*TO BE DONE:*
(A) Answer these from the passage about Wink:
(i) Which version of Wink is available for Linux?
(ii) What must users have installed on their computer to view the files?
(iii) Which software application is named as one that UCL staff teach students to use through presentations?
(B) Extend the passage about Wink past its final sentence, keeping its technical register.

Figure 2: Frame properties

The navigation of the presentation can either be controlled by buttons or by setting a time limit for each frame. A progress bar can be added to the presentation to give an indication of how far through the presentation the user has progressed. A preloader can be added to the beginning of the presentation to show how much of the file has been loaded. Templates can also be used to provide consistency in your presentations.

Wink is freeware available for both business and personal use. Wink 2.0 is currently only available for Windows; however, Wink 1.5 is available for Linux. Wink can be downloaded from: Presentations can be converted to a Flash file (.swf) with a corresponding HTML file or to an executable file for distribution as a standalone object. In order to view the files, users would need to have a Flash player installed on their computer. Presentations can also be exported as HTML, PDF or postscript files to provide a printable document for the users.

Support is available in the form of a detailed user guide which accompanies the software and user forums on the Wink website.

Using Wink
At UCL, staff have created presentations for teaching students how to perform specific tasks in software applications, such as SPSS, and for demonstrating how to use library catalogues as part of information skills training. Tutors at UCL have found that they can get to grips with using Wink very quickly. However, creating long or sophisticated presentations can be time consuming requiring planning to establish the screenshots that need to be captured and to add all the relevant information to the presentation.

*STORED DATA:*
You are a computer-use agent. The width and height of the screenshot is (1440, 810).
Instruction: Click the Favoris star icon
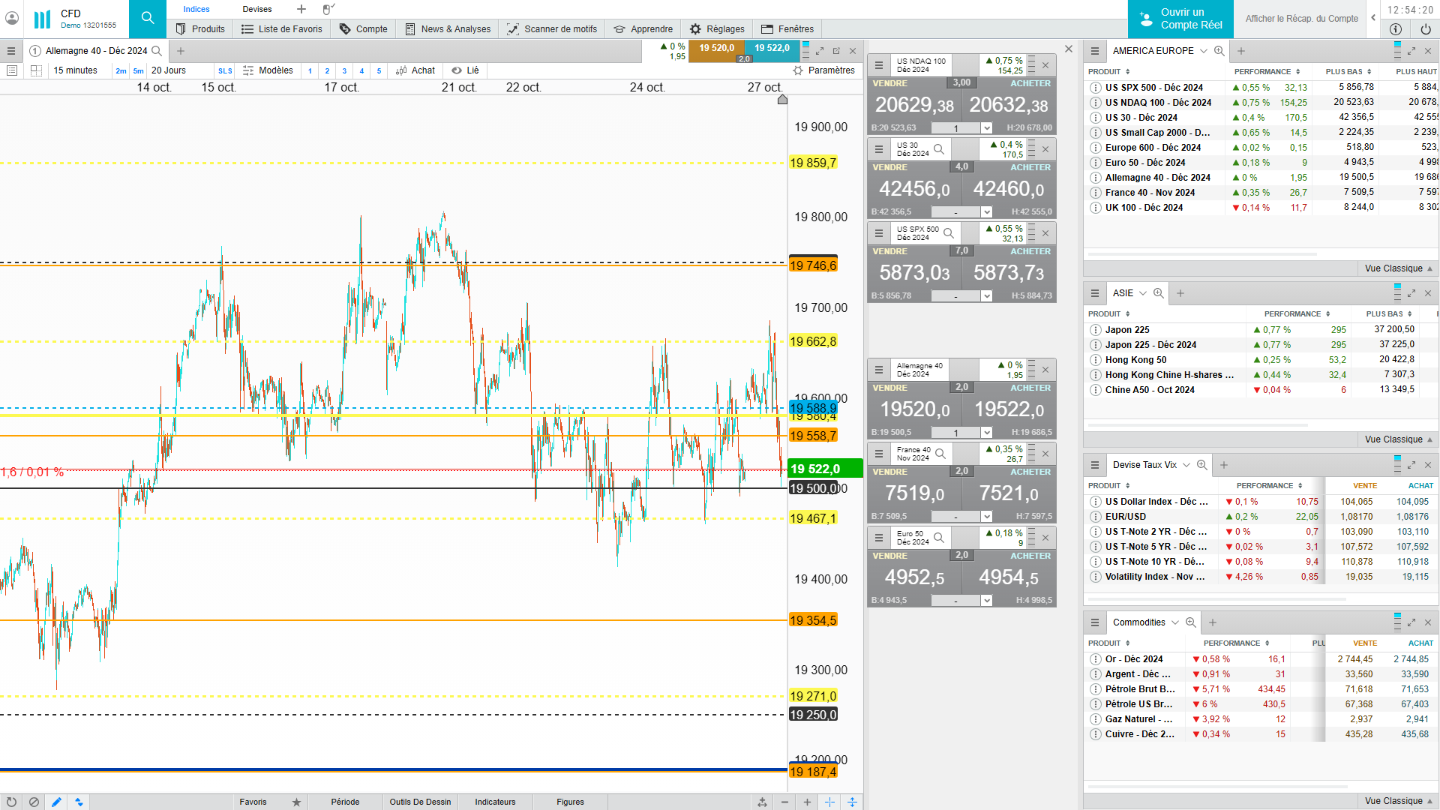(296, 802)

*ANSWERS TO THE TASKS:*
(A)
(i) Wink 1.5
(ii) A Flash player
(iii) SPSS

(B)
Staff with experience of version 1.5 found that the software could be tedious to use and expressed concern about updating existing presentations. One issue with the previous version was the lack of an undo button, which caused a lot of frustration when editing presentations. An undo button has been added to version 2.0 and this has vastly improved the usability of the software. One member of staff investigated a commercial product but felt that it did not provide any more functionality than Wink.

The Wink website has a showroom of presentations/tutorials created by users. The majority of the presentations in the showroom are for demonstrating software, but Wink has been used for some more unusual uses including:

Wink is easy to use and despite being freeware it enables you to produce quality presentations fairly quickly. It can be quite time consuming to create presentations but version 2.0 provides more flexibility and functionality than previous versions. Wink can certainly compete with the commercial products available and we would recommend it to anyone wanting a free solution for creating software presentations.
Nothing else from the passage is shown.